# Irish Gaelic: ráiméis



## L'irlandais

Well I'm just back from the Home country.
Dipped again in West Cork English :  Obviously Boreen (Bóithrín) for "small country lane" was heard quite often during my stay.

However one that's puzzling me right now is* rámeis*.  Heard several times in conversation, and spotted once when reading. 


> Níl ann ach raiméis (It’s nothing but nonsense)


Firstly any ideas how to spell it correctly?
Secondly any ideas what it means literally, rather than simply meaning "nonsense"


----------



## Brioche

According to this website http://www.irishdictionary.ie/home

ráiméis = gibberish, drivel, rigmarole


----------



## L'irlandais

Thanks Brioche,
The Oxford Irish dictionary gives :





> ráiméis nf2 ráiméis (chainte)! nonsense!


Which more or less answers my questions on spelling and general meaning of the word.

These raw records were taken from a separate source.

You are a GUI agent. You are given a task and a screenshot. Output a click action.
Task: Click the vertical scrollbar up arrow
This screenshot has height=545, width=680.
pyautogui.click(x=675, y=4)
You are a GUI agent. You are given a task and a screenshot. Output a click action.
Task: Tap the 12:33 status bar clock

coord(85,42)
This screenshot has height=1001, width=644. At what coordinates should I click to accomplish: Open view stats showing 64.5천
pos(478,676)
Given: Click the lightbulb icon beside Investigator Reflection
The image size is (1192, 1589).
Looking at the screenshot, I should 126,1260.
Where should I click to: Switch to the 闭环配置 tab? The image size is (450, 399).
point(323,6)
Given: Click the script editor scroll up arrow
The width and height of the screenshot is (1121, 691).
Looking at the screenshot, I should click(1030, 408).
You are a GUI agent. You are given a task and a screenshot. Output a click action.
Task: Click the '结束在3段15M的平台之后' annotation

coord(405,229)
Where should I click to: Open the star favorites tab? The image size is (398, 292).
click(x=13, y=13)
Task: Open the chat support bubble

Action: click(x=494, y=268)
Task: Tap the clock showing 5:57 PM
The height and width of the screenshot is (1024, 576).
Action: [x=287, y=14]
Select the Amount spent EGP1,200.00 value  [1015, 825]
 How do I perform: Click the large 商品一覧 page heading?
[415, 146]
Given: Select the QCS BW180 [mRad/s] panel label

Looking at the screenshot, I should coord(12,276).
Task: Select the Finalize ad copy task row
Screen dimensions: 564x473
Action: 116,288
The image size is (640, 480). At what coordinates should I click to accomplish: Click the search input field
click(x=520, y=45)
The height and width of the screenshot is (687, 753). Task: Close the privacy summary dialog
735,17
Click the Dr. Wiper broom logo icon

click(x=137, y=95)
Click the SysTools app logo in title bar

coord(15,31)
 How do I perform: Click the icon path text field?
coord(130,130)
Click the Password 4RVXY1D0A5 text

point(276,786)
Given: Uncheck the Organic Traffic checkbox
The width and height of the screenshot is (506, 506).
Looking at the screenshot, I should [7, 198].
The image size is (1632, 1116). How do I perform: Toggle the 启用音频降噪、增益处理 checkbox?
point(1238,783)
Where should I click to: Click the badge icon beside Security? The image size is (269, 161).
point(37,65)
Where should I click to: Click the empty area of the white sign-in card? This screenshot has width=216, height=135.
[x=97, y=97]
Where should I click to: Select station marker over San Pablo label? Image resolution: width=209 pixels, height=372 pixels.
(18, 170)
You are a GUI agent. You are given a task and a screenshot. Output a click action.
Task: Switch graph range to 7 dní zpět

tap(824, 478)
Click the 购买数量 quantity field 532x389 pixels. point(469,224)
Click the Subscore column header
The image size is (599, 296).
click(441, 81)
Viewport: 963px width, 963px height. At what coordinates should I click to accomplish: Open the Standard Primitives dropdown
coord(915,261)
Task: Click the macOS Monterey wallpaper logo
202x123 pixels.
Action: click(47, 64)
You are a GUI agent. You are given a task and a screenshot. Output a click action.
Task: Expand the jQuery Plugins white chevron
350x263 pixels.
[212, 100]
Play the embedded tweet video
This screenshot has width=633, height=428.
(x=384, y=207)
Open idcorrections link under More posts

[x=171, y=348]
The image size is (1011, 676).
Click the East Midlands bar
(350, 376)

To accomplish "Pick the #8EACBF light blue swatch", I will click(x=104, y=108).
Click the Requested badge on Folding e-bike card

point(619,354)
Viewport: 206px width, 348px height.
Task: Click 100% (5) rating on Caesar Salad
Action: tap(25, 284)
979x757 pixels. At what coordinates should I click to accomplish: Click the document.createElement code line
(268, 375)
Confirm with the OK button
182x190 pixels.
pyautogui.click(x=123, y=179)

> rá = saying (from the verb abair)


So it looks like "rá" plus some other word in Irish.  
Since it's about speech ; any of the synonyms you suggest work quite well in this context.  It shares the prefix with rámhaille (delirium, raving, delusion) for example.  (Though I haven't heard yet this second term used as a loan-word in West Cork English.)


----------



## elirlandes

"ráiméis" is a loan word used in English fairly regularly. "Nonsense" would be the most direct translation I would use.


----------



## L'irlandais

elirlandes said:


> "... "Nonsense" would be the most direct translation I would use.


Hi el Irlandes,
Thanks for the reply, I agree the direct translation is clear.  I was just wondering (out loud) if a parallel could be drawn between
"rá" + "*m*h*aille*" and "rá" + "i *méis*".  If so what were the meaning of the "_add-on_" words might be, in each case.

(It's a fright my Irish is still so poor, given that I now speak fluent French and a fair old smattering of German.)


----------